The most bizarre spec I ever had to comply with was supporting underground conduits. The engineer wanted the conduit that were run under the building concrete encased and supported from the slab above. We had to support the conduits on a unistrut rack set on bricks. We bent the rod over after the trench was poured, and it was tie wired to the rebar in the slab. Apparently this is a more common method for waste pipe with sandy soil and a high water table, at least the plumber said this was not the first time he had to do it. He also did not have to concrete encase.

Other than that I have never supported underground conduit with nothing other than dirt.


----------



## KneePads (Mar 5, 2014)

I once had to install PVC in a 14" thick post tension floor. Most of the conduits were for kitchen island feeds which were easy but I had eight apartment units that had exposed ceilings and had to rough in lighting boxes and power conduits in the PT deck. This would have been fairly simple but the engineer cam out and told us that our conduits had to all be in the middle of the slab. So we had to elevate and support our conduit at 7" off the bottom form. We used the stands that the rebar guys used to elevate.

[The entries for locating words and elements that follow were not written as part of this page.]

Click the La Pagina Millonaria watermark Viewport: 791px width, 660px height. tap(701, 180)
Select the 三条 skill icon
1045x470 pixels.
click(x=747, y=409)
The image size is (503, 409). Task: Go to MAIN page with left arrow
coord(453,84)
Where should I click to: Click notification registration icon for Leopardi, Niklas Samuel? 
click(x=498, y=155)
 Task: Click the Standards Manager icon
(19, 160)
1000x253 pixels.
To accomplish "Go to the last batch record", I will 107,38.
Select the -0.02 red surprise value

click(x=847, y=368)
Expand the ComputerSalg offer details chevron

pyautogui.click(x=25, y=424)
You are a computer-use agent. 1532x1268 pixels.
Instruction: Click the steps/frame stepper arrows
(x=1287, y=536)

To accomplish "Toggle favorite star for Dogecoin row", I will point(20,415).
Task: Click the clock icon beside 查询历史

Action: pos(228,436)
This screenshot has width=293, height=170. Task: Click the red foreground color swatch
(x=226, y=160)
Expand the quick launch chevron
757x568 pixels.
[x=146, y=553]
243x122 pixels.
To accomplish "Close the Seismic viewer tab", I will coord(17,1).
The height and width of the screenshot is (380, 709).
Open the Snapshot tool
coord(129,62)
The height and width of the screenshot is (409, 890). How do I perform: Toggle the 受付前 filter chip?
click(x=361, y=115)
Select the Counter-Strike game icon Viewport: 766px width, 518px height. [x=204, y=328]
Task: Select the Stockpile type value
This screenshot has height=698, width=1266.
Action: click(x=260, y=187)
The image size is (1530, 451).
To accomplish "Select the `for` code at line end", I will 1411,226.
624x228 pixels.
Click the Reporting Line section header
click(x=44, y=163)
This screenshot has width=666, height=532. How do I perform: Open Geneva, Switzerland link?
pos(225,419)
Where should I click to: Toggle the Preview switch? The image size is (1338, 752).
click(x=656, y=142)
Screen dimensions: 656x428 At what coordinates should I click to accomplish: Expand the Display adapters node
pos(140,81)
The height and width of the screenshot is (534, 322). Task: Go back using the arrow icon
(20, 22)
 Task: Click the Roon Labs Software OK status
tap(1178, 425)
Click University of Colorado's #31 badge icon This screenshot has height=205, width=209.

It was a huge pain in the a$$. When the inspector came out he asked me why we elevated the conduit and just chuckled and said good luck. The day of the pour the concrete guys broke 4 conduits before the concrete even started to pour. Luckily I made the architect sign off liability, I told her I could almost guarantee that we are going to loose a conduit when concrete gets poured and will have to run wiremold. 4 of the units ended up with wiremold.


----------